Tarefas ->
1. Com base no texto sobre Carolina Maria de Jesus, responda:
(a) Onde e em que data ela nasceu?
(b) Quantas canções de sua autoria ela interpreta no LP de 1961?
(c) Qual instituição guarda esse disco?
2. Liste todos os títulos de livros de Carolina Maria de Jesus citados no texto sobre a autora, cada um com o ano de publicação indicado.
3. Diga se cada afirmação concorda com o texto sobre Carolina Maria de Jesus. Responda sim ou não e cite as palavras do texto que decidem a questão.
(a) Ela se mudou para a capital paulista em 1947.
(b) Os livros que ela publicou nos anos seguintes a 1960 tiveram vendas expressivas.
(c) Quarto de Despejo foi traduzido para mais de 40 idiomas.

Trecho da fonte ->
━━━━━━━━━━━━━━━━━━━━

Por Lilian Martins*

No dia 19 de agosto de 1960, Carolina Maria de Jesus estreava na literatura com o seu Quarto de Despejo: Diário de uma Favelada. O livro, organizado pelo jornalista Audálio Dantas (1929-2018), revolucionou a literatura brasileira ao trazer para o campo de poder, do espaço literário, o lugar de fala da mulher negra e favelada. Por essa razão, Quarto de Despejo é, até os dias atuais, um contradispositivo ao patriarcado, pois, ao que sabemos, é a primeira vez que uma mulher negra, pobre e emergente da favela pôde acessar o território do saber intelectual, do mercado editorial brasileiro, como protagonista e autora de sua própria narrativa, não apenas como objeto de estudo onde muitas das vezes é vista com inferioridade ou exotismo.

Carolina Maria de Jesus

Por isso, Carolina Maria de Jesus é considerada uma das primeiras e mais importantes escritoras negras do Brasil. Nascida em Sacramento (MG), em 14 de março de 1914, mudou-se para a capital paulista, em 1947, momento em que surgiam as primeiras favelas na cidade. Apesar do pouco estudo, tendo cursado apenas as séries iniciais do primário, ela reunia em casa mais de 20 cadernos com testemunhos sobre o cotidiano da favela em uma “narrativa tragicamente poética”, como cita o próprio Audálio Dantas no prefácio da edição popular de Quarto de Despejo: Diário de uma Favelada.

Após o lançamento, seguiram-se mais três edições, com um total de 100 mil exemplares vendidos, tradução para 13 idiomas e vendas em mais de 40 países. Mas, agora, você deve estar se perguntado: e cadê a música nessa história toda? Pois bem, vou lhe contar! Em 1961, Carolina de Jesus lança um LP com o mesmo título de seu primeiro livro: Quarto de Despejo em que interpreta 12 canções de sua autoria, entre elas O Pobre e o Rico. Atualmente, o disco pertence ao acervo José Ramos Tinhorão, sob guarda do Instituto Moreira Salles.

Ouça O Pobre e o Rico de Carolina Maria de Jesus:

A escritora, nos anos seguintes, publicou ainda: Casa de Alvenaria (1961); Pedaços de Fome e Provérbios, ambos, de 1963. De acordo com o jornalista Audálio Dantas, todos esses títulos foram custeados pela própria autora e nenhum conseguiu vendas significativas. Após a morte de Carolina de Jesus, em 1977, foram publicados: Diário de Bitita (1982), com recordações da sua infância e juventude; Meu Estranho Diário e Antologia Pessoal, ambos, de 1996.

━━━━━━━━━━━━━━━━━━━━

Material fornecido ->
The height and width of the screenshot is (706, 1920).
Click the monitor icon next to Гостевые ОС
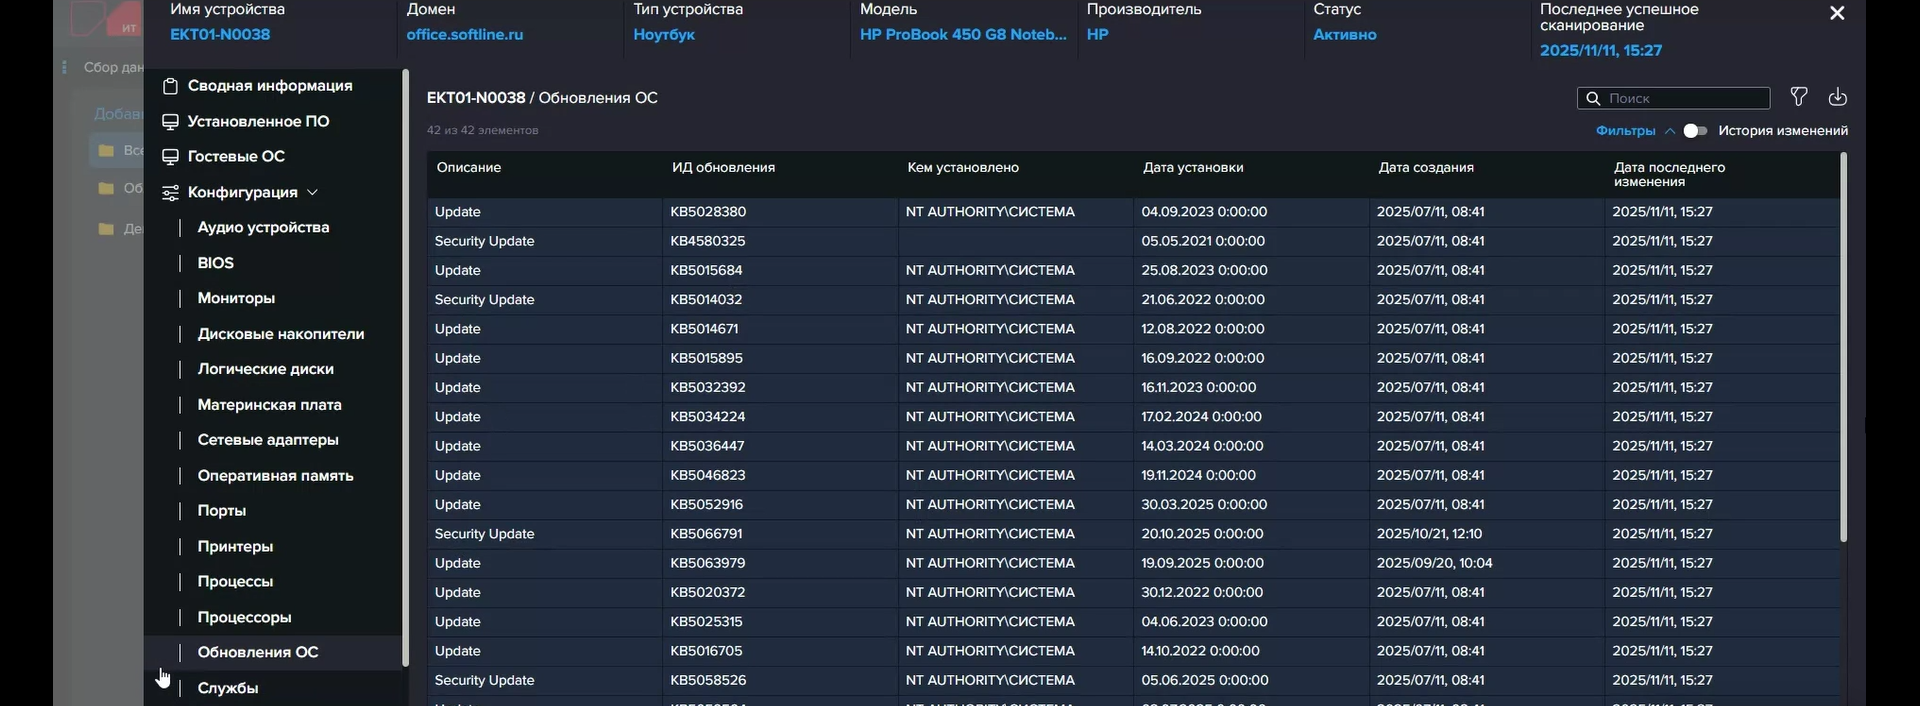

━━━━━━━━━━━━━━━━━━━━

Respostas ->
1.
(a) Em Sacramento (MG), em 14 de março de 1914.
(b) 12 canções.
(c) O Instituto Moreira Salles.

2.
- Quarto de Despejo: Diário de uma Favelada (1960)
- Casa de Alvenaria (1961)
- Pedaços de Fome (1963)
- Provérbios (1963)
- Diário de Bitita (1982)
- Meu Estranho Diário (1996)
- Antologia Pessoal (1996)

3.
(a) Sim: "mudou-se para a capital paulista, em 1947".
(b) Não: "nenhum conseguiu vendas significativas".
(c) Não: "tradução para 13 idiomas e vendas em mais de 40 países".